PORTLAND, Ore. 2.18.2021 — Bestselling series Die by Kieron Gillen and Stephanie Hans will kick off its final story arc—ominously titled “Bleed”—beginning with Die #16 out from Image Comics this May. The highly anticipated conclusion for the series will be revealed in Die #20.
To go into the dark, you have to get to the dark. They never put a dungeon anywhere accessible, do they? Past sins haunt our party, and future sins permeate the landscape. Die’s closing arc begins as we began: with regrets and screaming.
Die has consistently held a seat as one of the top selling Image Comics series with multiple sell-outs at the distributor level and regular reorder activity that’s skyrocketed with each new installment’s release. Perhaps best described as Jumanji with goth sensibilities, the series has stolen headlines since its launch for ushering in a new trend in RPG themed storytelling.

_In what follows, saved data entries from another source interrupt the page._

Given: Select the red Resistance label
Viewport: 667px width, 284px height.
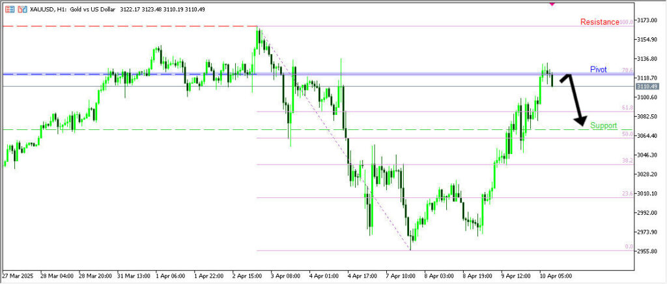Looking at the screenshot, I should pyautogui.click(x=599, y=22).
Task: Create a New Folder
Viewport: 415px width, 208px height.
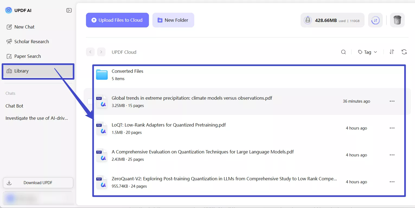Action: (173, 20)
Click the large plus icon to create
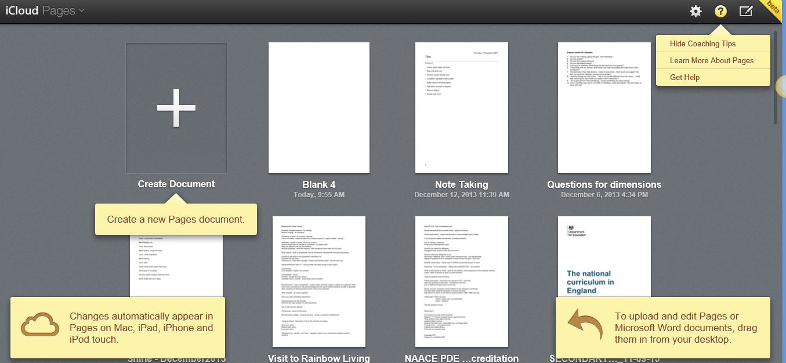The height and width of the screenshot is (363, 786). [176, 108]
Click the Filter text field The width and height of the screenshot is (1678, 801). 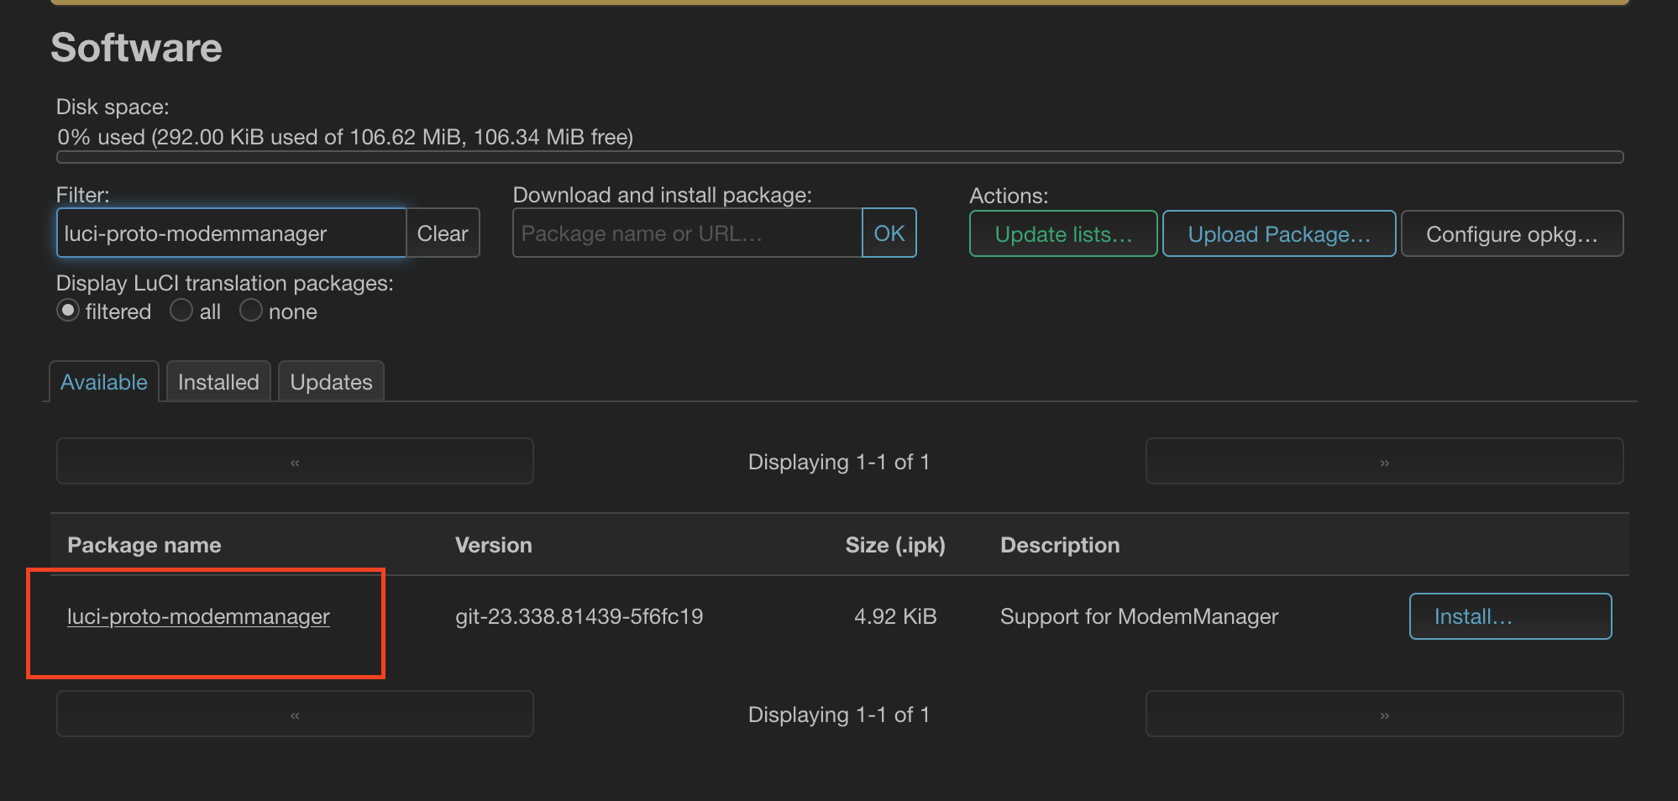[x=231, y=233]
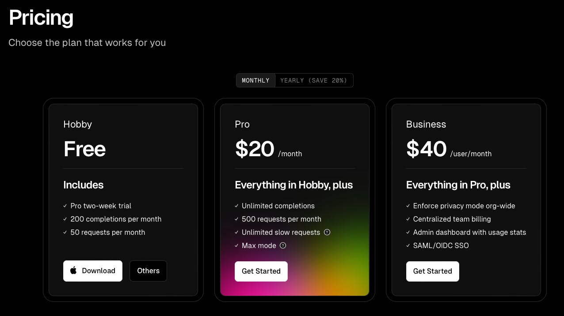Click the checkmark beside Enforce privacy mode org-wide

click(408, 206)
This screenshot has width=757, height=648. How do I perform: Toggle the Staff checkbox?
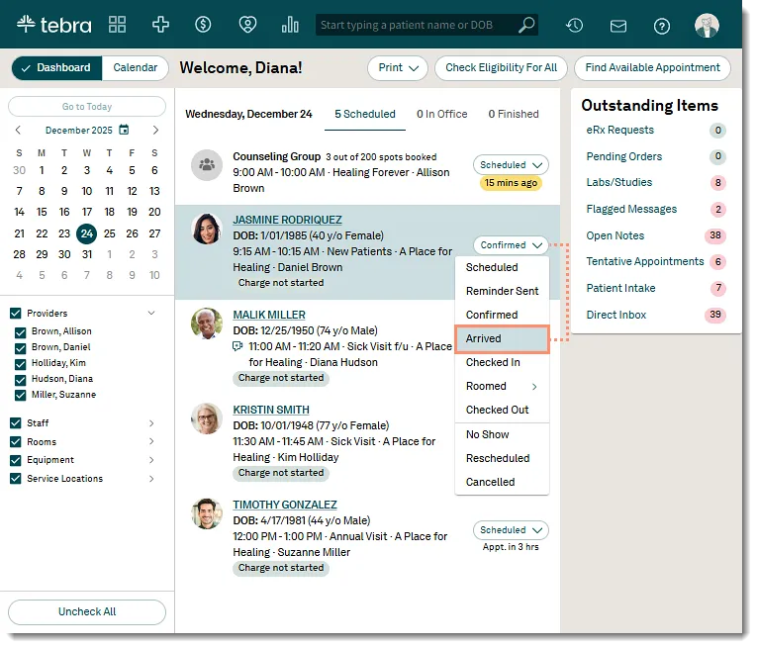tap(16, 423)
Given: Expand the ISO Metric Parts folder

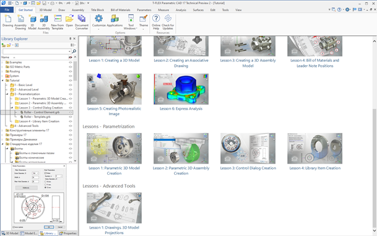Looking at the screenshot, I should click(x=2, y=67).
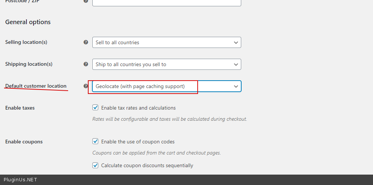Click the "Rates will be configurable" description text
Image resolution: width=373 pixels, height=185 pixels.
[169, 119]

“The concluding arc is always bittersweet,” said Gillen. “Sad that the adventure is coming to the end, but the wicked glee of finally being able to reveal all the bleak secrets we've been keeping.”
Die #16 Cover A by Hans (Diamond Code MAR210062) and Die #16 Cover B by Alberto Varanda (Diamond Code MAR210063) will be available at comic book shops on Wednesday, May 5.
Die #16 will also be available for purchase across many digital platforms, including Amazon Kindle, Apple Books, comiXology, and Google Play.
Coo! If you Coo! too, speak to retailer to order.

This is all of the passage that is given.